Enerji gereksinimi de yağ asitleri ve proteinden karşılanır. Ketojenik beslenmenin temeli olan düşük veya çok düşük karbonhidrat alımı nedeniyle meyve ve sebzeden alınan vitamin, mineral ve lif içeriği azalır. Ayrıca kişi sebze ve meyvede bulunan fitokimyasallardan da mahrum kalır, bu da bağırsakta yaşayan mikrobiyotanın dengesini bozar" açıklamasında bulundu.

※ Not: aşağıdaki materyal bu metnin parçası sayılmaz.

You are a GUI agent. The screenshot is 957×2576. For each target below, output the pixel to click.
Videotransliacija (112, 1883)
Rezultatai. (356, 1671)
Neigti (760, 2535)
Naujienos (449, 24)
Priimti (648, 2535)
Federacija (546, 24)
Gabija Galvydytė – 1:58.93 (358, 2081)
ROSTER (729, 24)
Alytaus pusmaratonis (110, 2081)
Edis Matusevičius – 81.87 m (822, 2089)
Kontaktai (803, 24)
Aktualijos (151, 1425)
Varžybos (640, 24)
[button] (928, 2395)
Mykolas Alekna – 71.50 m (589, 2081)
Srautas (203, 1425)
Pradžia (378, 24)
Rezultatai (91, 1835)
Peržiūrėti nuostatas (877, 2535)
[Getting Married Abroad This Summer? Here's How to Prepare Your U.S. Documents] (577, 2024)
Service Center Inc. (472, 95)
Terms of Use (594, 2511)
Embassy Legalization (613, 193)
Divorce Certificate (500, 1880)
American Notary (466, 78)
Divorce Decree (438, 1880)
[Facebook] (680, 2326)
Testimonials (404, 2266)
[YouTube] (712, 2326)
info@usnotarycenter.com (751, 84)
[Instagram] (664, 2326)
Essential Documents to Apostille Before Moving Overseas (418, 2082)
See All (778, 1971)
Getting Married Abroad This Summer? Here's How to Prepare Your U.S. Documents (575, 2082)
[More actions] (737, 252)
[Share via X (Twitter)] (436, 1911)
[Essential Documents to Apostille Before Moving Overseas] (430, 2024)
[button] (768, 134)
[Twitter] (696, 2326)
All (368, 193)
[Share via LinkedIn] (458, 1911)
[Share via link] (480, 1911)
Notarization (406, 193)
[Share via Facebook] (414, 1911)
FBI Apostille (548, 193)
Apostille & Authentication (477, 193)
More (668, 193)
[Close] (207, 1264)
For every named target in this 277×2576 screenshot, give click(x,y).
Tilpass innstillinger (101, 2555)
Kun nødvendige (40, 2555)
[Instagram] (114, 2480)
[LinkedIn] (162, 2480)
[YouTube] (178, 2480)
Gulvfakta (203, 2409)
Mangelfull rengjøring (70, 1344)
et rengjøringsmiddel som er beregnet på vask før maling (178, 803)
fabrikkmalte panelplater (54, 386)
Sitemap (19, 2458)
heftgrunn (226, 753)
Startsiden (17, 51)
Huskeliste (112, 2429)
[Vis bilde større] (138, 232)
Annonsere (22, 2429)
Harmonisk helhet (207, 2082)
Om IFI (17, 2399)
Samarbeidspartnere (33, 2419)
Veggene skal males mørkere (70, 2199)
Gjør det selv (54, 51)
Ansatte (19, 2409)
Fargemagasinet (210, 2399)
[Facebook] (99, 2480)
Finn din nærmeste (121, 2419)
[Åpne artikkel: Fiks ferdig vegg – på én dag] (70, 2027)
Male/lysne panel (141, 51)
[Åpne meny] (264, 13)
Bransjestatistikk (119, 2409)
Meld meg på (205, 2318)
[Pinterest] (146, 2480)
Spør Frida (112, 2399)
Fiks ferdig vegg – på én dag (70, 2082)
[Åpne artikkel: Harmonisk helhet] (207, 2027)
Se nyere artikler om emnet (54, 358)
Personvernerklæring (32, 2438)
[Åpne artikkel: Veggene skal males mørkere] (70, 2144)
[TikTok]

Bağırsaklardaki mikrobiyota adı verilen bakterilerin kısa zincirli yağ asitlerinden doygunluk hissi veren hormon yapımından, kanser önleyici ve bağışıklık güçlendirici etkileri olan madde yapımına kadar kilit mekanizmalarda rol oynadığının bilindiğini ifade eden Prof. Dr. Esen, sözlerine şöyle devam etti:
Bunun ötesinde bağırsakta bulunan bu bakteriler ihtiyacı olan karbon molekülünü bitkisel karbonhidrattan alamazsa hemen yakınındaki bağırsak duvarındaki tabakadan alır ve böylece bağırsağı koruyan bu bariyerde hasar meydana gelip geçirgen bağırsak adı verilen durum ortaya çıkar. Ketojenik diyetlerdeki gıdaların doymuş yağ ve kolesterolden zengin, kimyasal kalıntı, oksidasyon ve iltihabı artırıcı madde içeriği yoğun olmaktadır.